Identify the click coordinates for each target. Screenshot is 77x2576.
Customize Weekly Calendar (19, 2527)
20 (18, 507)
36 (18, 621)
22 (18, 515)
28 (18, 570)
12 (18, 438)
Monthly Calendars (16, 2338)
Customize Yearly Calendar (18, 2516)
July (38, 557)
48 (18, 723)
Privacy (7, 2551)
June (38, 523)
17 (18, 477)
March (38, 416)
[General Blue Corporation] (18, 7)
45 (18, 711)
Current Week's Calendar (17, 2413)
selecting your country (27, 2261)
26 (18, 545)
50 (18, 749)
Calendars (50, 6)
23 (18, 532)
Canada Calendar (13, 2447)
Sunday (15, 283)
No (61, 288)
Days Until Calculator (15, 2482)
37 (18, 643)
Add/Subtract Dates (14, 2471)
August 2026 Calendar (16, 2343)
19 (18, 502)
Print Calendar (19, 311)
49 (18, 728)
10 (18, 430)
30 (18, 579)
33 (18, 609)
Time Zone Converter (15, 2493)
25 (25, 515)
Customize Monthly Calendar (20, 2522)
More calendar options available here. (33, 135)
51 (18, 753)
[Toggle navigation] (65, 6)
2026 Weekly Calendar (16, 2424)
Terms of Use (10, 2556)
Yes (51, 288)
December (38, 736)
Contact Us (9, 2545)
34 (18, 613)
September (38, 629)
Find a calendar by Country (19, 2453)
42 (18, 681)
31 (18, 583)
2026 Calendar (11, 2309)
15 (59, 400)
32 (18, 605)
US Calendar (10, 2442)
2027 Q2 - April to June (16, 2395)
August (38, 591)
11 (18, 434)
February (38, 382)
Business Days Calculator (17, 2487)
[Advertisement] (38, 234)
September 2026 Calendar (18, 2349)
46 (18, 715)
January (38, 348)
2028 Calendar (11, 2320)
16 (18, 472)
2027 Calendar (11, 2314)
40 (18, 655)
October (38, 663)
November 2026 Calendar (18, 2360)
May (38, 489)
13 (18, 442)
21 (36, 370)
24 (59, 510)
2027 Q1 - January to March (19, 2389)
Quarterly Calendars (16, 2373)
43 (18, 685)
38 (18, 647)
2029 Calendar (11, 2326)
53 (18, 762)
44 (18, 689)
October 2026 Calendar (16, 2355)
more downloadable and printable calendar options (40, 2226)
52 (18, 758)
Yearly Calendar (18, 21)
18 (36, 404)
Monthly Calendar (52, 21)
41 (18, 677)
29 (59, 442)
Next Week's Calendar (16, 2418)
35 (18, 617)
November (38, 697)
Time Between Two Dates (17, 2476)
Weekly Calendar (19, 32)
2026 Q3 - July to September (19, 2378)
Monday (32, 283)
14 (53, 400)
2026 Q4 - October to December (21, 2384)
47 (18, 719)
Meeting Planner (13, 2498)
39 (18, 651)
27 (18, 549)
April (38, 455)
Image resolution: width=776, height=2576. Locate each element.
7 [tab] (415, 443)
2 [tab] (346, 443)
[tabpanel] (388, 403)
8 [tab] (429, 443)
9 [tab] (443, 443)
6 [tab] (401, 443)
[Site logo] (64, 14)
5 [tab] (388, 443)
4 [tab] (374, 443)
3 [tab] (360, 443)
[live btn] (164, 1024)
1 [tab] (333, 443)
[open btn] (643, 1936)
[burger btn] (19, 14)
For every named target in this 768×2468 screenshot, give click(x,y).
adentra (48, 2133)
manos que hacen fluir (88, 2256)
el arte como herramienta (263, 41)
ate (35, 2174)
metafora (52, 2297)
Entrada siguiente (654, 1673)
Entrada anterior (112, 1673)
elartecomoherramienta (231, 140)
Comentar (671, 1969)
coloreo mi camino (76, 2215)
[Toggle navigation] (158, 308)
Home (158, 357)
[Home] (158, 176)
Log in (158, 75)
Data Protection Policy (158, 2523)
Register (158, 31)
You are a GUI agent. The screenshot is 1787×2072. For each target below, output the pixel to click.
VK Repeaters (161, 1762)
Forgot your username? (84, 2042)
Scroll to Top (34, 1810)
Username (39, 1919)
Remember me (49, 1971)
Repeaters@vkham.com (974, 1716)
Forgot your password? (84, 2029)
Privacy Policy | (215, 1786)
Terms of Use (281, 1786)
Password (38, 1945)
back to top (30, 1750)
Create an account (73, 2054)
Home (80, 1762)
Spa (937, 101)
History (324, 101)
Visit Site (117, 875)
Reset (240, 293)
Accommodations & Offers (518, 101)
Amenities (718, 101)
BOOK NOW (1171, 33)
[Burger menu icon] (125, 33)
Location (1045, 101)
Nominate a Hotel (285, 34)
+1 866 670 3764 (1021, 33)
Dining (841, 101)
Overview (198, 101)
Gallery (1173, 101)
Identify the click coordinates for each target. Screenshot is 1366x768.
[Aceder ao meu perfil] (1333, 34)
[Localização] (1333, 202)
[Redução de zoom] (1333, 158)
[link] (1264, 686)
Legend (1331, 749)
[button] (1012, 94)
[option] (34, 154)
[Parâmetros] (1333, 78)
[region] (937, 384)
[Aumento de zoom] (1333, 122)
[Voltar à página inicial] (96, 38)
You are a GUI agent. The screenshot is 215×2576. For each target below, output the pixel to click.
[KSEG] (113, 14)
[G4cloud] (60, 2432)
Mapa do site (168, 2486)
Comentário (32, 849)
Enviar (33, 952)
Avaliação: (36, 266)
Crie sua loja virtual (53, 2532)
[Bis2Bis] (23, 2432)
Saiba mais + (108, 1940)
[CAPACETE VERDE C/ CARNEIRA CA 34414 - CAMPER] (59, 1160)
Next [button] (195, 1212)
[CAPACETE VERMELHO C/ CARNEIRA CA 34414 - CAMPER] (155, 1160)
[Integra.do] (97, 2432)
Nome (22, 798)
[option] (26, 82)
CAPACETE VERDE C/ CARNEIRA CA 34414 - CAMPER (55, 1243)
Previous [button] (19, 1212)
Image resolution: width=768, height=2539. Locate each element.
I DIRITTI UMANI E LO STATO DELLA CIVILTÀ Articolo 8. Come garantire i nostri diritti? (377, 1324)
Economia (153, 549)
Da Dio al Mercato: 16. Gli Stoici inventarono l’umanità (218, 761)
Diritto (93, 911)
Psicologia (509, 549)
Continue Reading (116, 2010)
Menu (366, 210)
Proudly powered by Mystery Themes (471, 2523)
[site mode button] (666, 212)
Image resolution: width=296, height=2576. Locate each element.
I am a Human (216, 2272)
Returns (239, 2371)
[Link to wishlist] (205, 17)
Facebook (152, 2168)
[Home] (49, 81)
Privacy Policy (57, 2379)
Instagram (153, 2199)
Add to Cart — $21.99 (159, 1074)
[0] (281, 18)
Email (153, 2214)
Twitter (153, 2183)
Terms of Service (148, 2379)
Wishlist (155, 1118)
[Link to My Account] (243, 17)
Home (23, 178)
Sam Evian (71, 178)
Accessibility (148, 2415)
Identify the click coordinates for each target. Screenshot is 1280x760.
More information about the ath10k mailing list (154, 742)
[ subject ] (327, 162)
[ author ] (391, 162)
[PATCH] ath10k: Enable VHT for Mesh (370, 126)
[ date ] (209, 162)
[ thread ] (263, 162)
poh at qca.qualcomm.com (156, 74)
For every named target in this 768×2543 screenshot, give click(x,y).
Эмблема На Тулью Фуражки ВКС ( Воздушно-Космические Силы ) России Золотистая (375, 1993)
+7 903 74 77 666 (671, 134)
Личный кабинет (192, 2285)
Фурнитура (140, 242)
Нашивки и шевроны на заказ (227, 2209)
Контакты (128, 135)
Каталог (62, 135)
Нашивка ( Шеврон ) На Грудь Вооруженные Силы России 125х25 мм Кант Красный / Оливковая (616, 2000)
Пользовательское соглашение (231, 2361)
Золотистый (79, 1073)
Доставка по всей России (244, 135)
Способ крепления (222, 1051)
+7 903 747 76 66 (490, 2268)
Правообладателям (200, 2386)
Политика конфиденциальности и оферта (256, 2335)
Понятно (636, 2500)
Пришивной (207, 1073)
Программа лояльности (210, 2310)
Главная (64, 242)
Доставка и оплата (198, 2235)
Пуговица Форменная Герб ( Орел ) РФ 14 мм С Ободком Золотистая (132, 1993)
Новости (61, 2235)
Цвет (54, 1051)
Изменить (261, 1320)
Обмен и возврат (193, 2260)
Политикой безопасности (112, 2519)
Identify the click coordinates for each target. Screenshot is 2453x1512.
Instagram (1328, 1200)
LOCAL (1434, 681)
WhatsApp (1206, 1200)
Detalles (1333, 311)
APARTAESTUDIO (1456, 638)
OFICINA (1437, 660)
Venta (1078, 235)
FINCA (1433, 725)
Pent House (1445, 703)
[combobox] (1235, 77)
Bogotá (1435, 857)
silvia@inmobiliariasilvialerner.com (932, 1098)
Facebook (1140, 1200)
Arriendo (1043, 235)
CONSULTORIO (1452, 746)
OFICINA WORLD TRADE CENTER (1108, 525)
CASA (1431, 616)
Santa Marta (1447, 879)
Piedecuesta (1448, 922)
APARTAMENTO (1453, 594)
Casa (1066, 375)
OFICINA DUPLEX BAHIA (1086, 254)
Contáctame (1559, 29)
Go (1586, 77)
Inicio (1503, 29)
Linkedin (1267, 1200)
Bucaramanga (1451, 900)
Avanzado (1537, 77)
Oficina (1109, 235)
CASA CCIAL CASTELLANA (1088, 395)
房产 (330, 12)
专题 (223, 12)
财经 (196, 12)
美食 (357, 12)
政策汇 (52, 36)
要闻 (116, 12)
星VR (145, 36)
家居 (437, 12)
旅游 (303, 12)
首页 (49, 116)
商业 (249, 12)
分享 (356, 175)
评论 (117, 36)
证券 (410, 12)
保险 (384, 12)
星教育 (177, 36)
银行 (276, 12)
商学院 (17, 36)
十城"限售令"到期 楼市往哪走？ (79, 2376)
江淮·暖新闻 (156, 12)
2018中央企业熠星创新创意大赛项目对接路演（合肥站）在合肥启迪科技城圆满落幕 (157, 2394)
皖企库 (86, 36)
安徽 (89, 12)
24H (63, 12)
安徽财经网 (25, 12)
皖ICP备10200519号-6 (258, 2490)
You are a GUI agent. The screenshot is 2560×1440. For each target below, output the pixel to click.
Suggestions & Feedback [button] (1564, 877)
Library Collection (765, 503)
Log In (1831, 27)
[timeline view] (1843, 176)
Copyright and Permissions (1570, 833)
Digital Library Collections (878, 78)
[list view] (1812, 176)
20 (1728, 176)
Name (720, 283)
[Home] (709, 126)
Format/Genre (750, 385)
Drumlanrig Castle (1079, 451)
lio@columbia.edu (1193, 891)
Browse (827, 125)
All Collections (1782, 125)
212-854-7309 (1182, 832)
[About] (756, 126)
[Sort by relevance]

---------------

### [THE TASK]
Return, unchanged, the run of lines above that opens with the line containing "Data Protection Policy (158, 2523)" and closes with the line containing "Location (1045, 101)". Include both.

### [FINAL ANSWER]
Data Protection Policy (158, 2523)
Register (158, 31)
You are a GUI agent. The screenshot is 1787×2072. For each target below, output the pixel to click.
VK Repeaters (161, 1762)
Forgot your username? (84, 2042)
Scroll to Top (34, 1810)
Username (39, 1919)
Remember me (49, 1971)
Repeaters@vkham.com (974, 1716)
Forgot your password? (84, 2029)
Privacy Policy | (215, 1786)
Terms of Use (281, 1786)
Password (38, 1945)
back to top (30, 1750)
Create an account (73, 2054)
Home (80, 1762)
Spa (937, 101)
History (324, 101)
Visit Site (117, 875)
Reset (240, 293)
Accommodations & Offers (518, 101)
Amenities (718, 101)
BOOK NOW (1171, 33)
[Burger menu icon] (125, 33)
Location (1045, 101)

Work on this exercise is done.